» **元の文章**:
山本 ホンダのスーパースポーツNSXの集大成となるモデル「タイプS」に公道試乗してきました。この2代目NSXは今年12月でその歴史に幕を閉じるモデルです。
――NSXのタイプSは、確か限定モデルでしたよね?
山本 そうです。世界限定350台でそのうちの30台が日本向けです。価格は2794万円というプレミアム価格でしたが、即完売しました。
――スゴい話ですが、なぜ販売が終了しているモデルの試乗会が開かれたんですか?
山本 おそらく、ホンダとしては「次への〝つながり〟を理解しておいてほしい」という気持ちがあったのかなと。
――次というと?
山本 今年4月に報道陣向けに行なわれた「四輪電動ビジネス説明会」の最後に発表された2台の電動スポーツモデルがヒントでしょうね。
残念ながら詳細はまったく語られませんでしたが、ホンダの三部敏弘社長は、「際立つ個性を体現するようなスペシャリティとフラッグシップ、ふたつのスポーツモデルをグローバルへ投入」と口にしました。私はこのフラッグシップと呼ばれたモデルこそがNSXの後継モデルであるとにらんでいます。
――NSXの後継モデル! ズバリ、山本さんはどんなモデルになると?
山本 そのヒントは三部社長の言葉です。多くの人はNSX後継モデルがBEVだと思っているようですが、三部社長は「ホンダの電動化における象徴」「2020年代半ばに投入予定」と語っただけで、それがBEVだとはひと言も言っていません。
このふたつのキーワードとNSXのDNAである〝新しいスポーツカーの経験〟を踏まえると、私は高性能なPHEVじゃないかと。普段はBEVのように走れますが、かっ飛ばしたいときにはエンジン車のような気持ち良さが味わえるパワートレインを期待しています。
――なるほど。実際にタイプSを試乗した感想は?
山本 タイプSの開発コンセプトは〝NSXを極める〟。たぶん、日本人的には「NSXを極めるというなら、なぜタイプRじゃないんだ?」と思うと思うんですよ。
――なぜタイプRでない?
山本 実はNSXというクルマは、北米ではホンダのプレミアムブランド「アキュラ NSX」として発売されています。ちなみにアキュラブランドのパフォーマンスモデルの称号は「タイプS」で統一されています。そのため、日本のホンダNSXもそれに準じたのではないでしょうか?
ただ、実際のキャラクターは「タイプS以上タイプR未満」。私は2代目NSXについて、電動化パワートレインを生かした「見た目は獰猛(どうもう)、走りは静寂」という走りが特徴だと思っていますが、実はタイプSはそれがよりわかりやすくなっています。
――もう少し言うと?
山本 パワートレインは3.5リットルV型6気筒直噴ツインターボ+リアモーター+フロント左右独立モーターの「スポーツハイブリッドSH-AWD」ですが、エンジンとモーター共に専用チューニングを施すことで、スポーツ性を大きく引き上げています。
開発責任者の水上 聡氏は、「自分で言うのもアレですが、スゴくいい仕上がりになっています」と胸を張っていました。
――ほかにポイントは?

» **データ部分**:
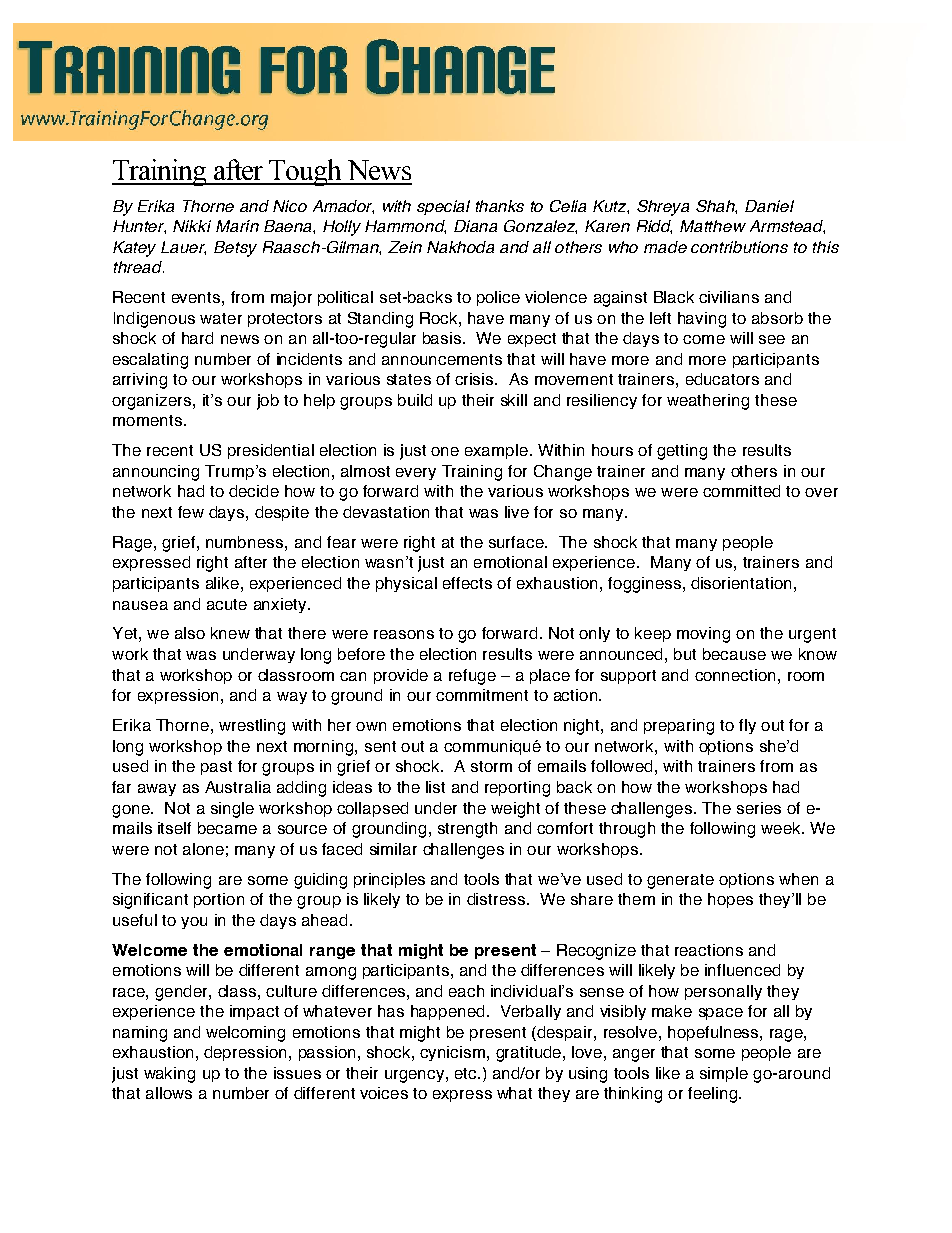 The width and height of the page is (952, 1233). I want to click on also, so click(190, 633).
...
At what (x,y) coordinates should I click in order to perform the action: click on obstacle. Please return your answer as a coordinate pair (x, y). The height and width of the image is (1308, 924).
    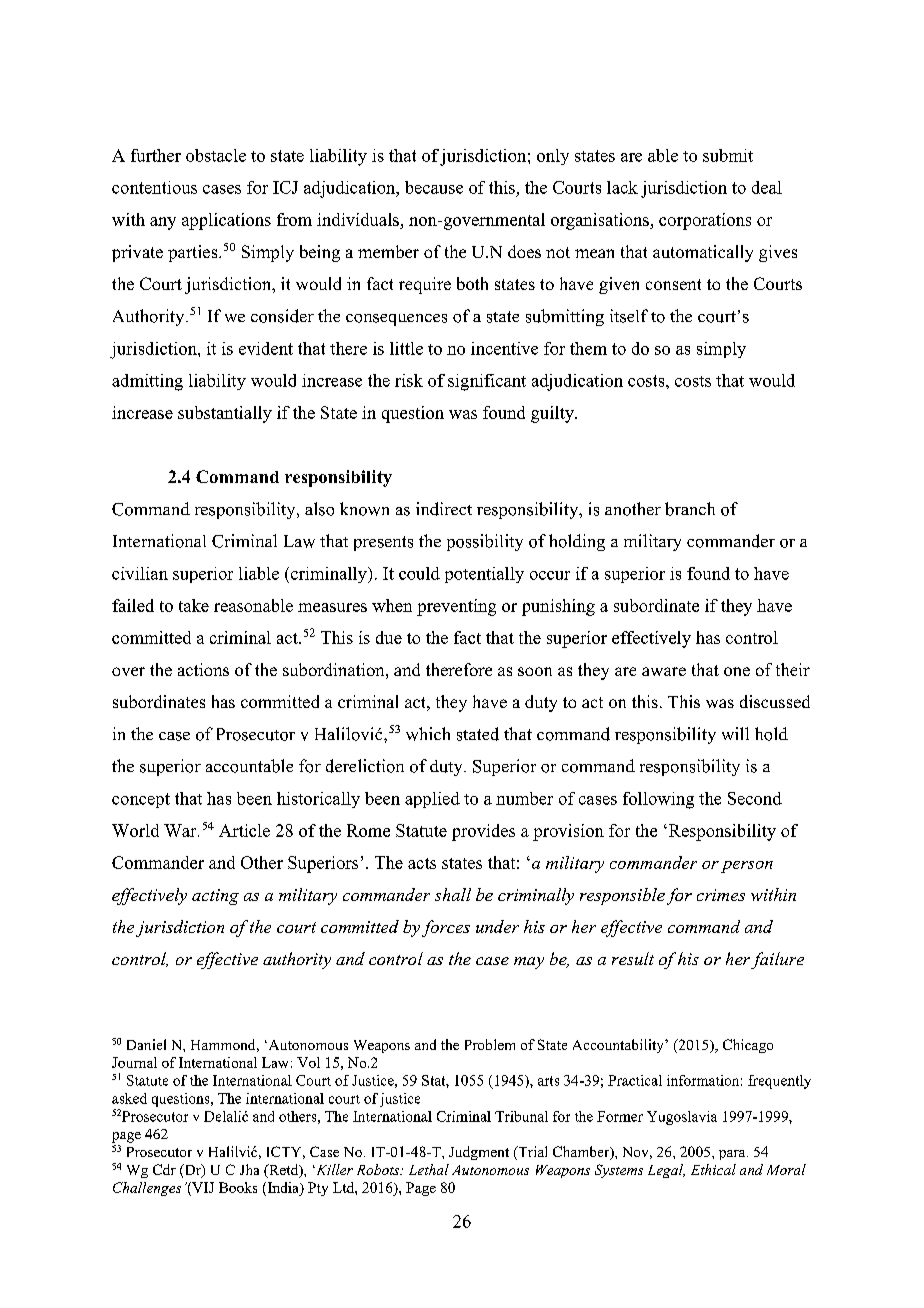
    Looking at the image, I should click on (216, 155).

» **課題**:
1 > NSXの記事の「このふたつのキーワードとNS」から「ます」と胸を張っていました。」までを、一字も変えずに書き写してください。
2 > NSXの記事を読んで、次の問いに答えてください。
(a) 2代目NSXは、いつその歴史に幕を閉じますか。
(b) タイプSのうち、日本向けは何台ですか。
(c) NSXは、北米ではどんな名前で売られていますか。

» **課題の答え**:
1 >
このふたつのキーワードとNSXのDNAである〝新しいスポーツカーの経験〟を踏まえると、私は高性能なPHEVじゃないかと。普段はBEVのように走れますが、かっ飛ばしたいときにはエンジン車のような気持ち良さが味わえるパワートレインを期待しています。
――なるほど。実際にタイプSを試乗した感想は?
山本 タイプSの開発コンセプトは〝NSXを極める〟。たぶん、日本人的には「NSXを極めるというなら、なぜタイプRじゃないんだ?」と思うと思うんですよ。
――なぜタイプRでない?
山本 実はNSXというクルマは、北米ではホンダのプレミアムブランド「アキュラ NSX」として発売されています。ちなみにアキュラブランドのパフォーマンスモデルの称号は「タイプS」で統一されています。そのため、日本のホンダNSXもそれに準じたのではないでしょうか?
ただ、実際のキャラクターは「タイプS以上タイプR未満」。私は2代目NSXについて、電動化パワートレインを生かした「見た目は獰猛(どうもう)、走りは静寂」という走りが特徴だと思っていますが、実はタイプSはそれがよりわかりやすくなっています。
――もう少し言うと?
山本 パワートレインは3.5リットルV型6気筒直噴ツインターボ+リアモーター+フロント左右独立モーターの「スポーツハイブリッドSH-AWD」ですが、エンジンとモーター共に専用チューニングを施すことで、スポーツ性を大きく引き上げています。
開発責任者の水上 聡氏は、「自分で言うのもアレですが、スゴくいい仕上がりになっています」と胸を張っていました。

2 >
(a) 今年12月
(b) 30台
(c) アキュラ NSX